** Opening Provided material block **

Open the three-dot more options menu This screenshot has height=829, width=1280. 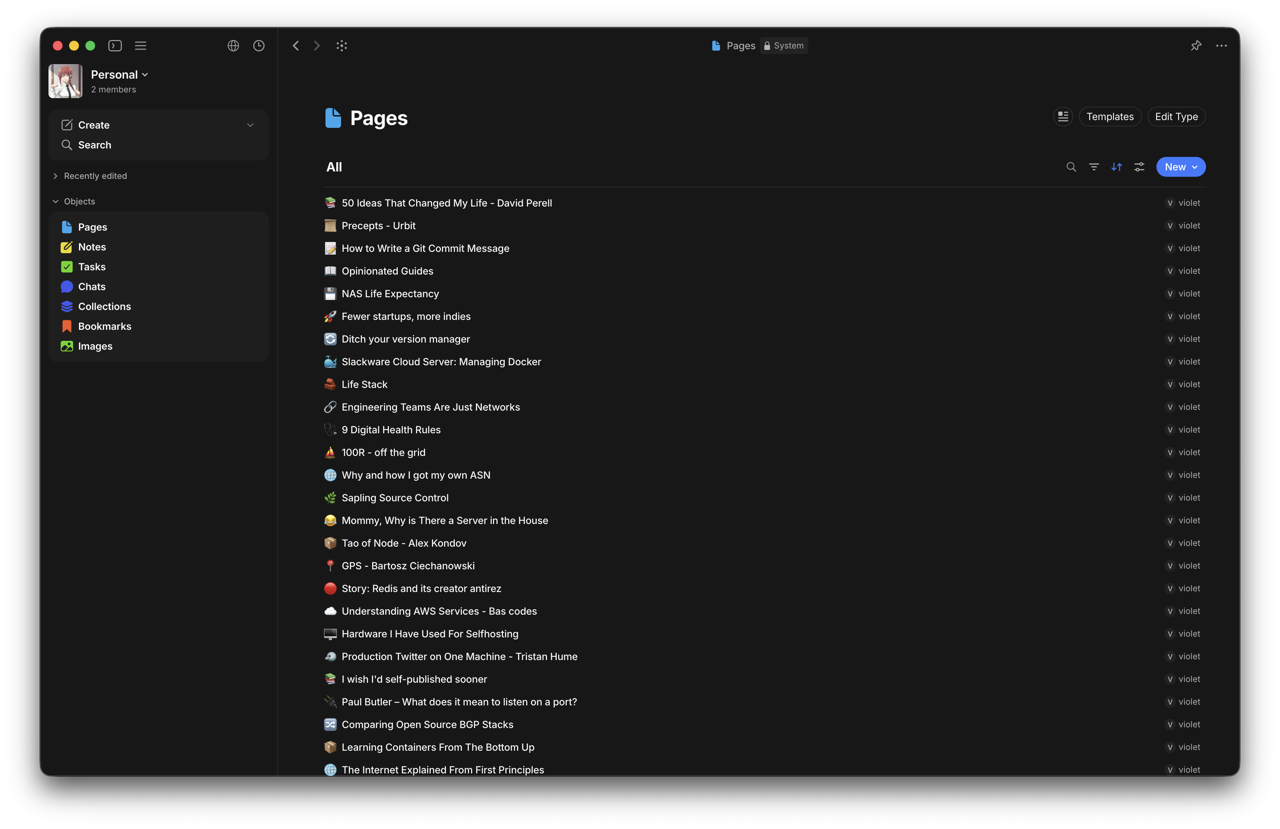click(1221, 46)
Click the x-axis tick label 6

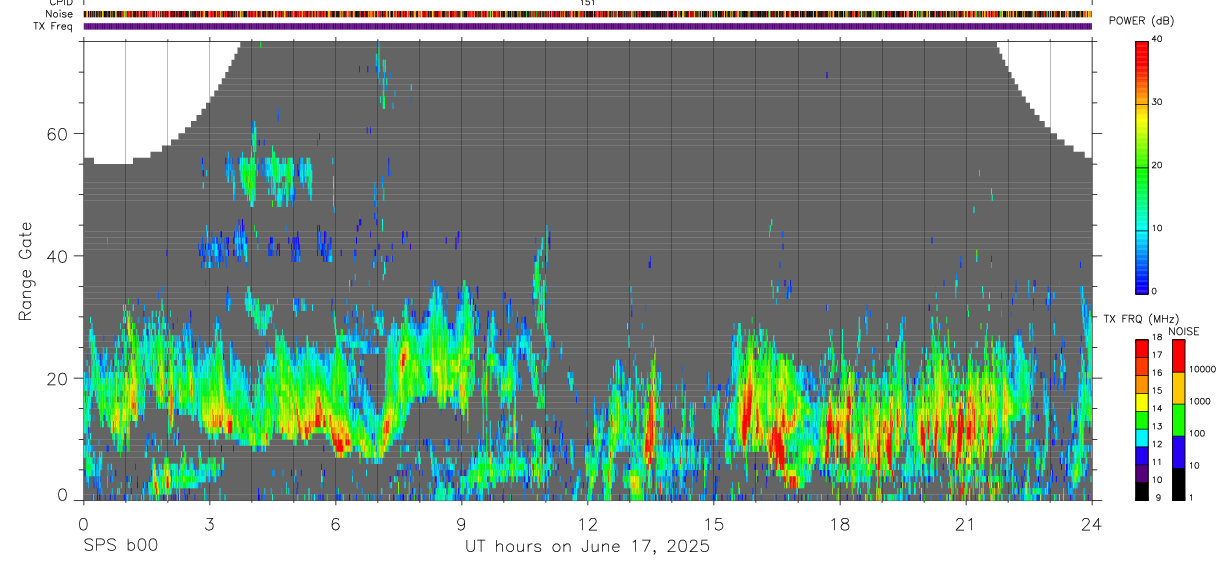(335, 525)
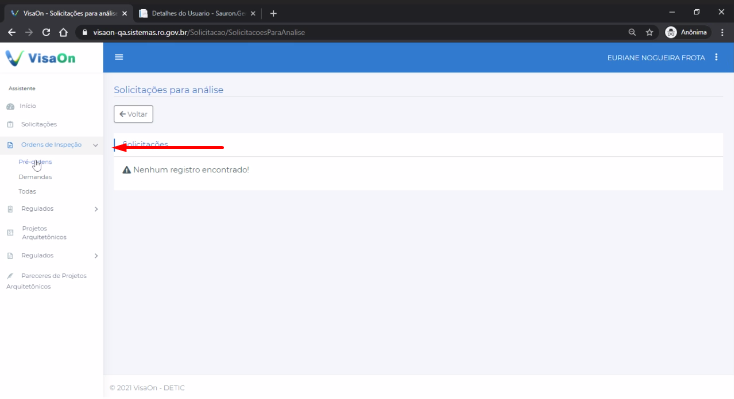The image size is (734, 399).
Task: Toggle the hamburger sidebar menu icon
Action: click(119, 57)

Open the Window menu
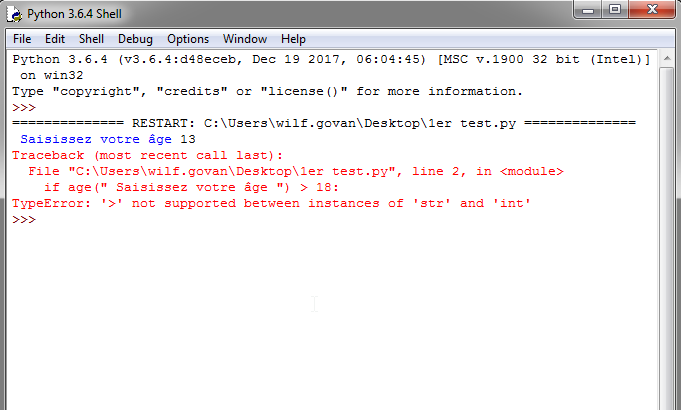pos(245,39)
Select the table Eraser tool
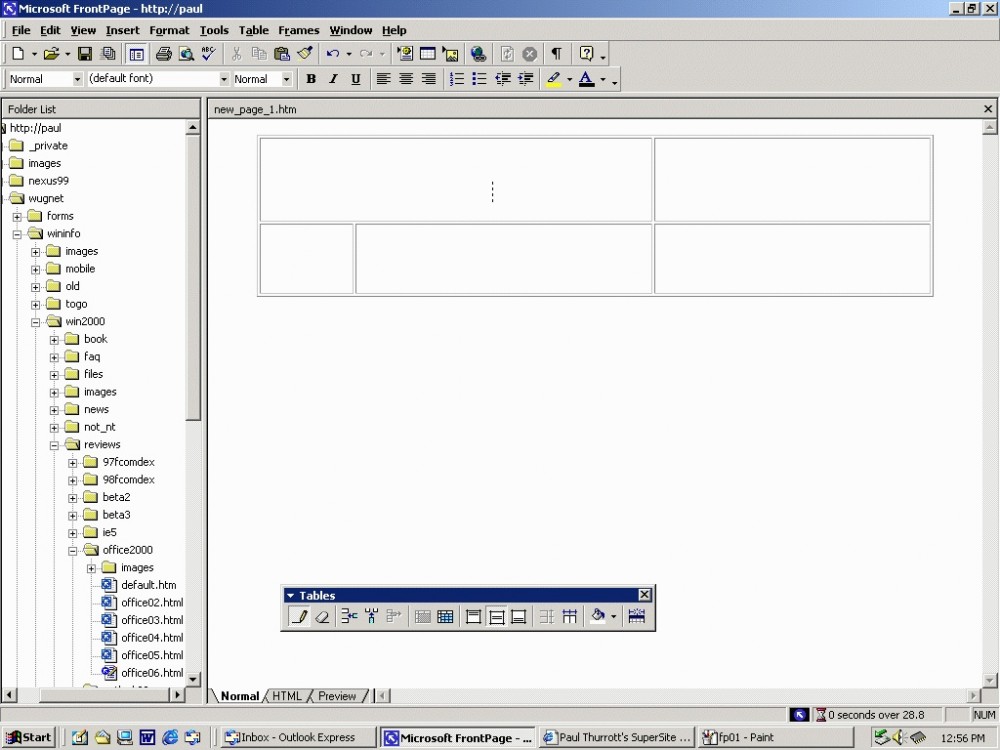 tap(322, 617)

** Closing Provided material block **

### Work item
Only the lines from the line with "Click the x-axis tick label 6" through the final line of the material belong in the answer, copied exactly and without pictures.

### Solution to the exercise
Click the x-axis tick label 6

(335, 525)
The image size is (734, 399).
Task: Toggle the hamburger sidebar menu icon
Action: click(119, 57)

Open the Window menu
pos(245,39)
Select the table Eraser tool
 tap(322, 617)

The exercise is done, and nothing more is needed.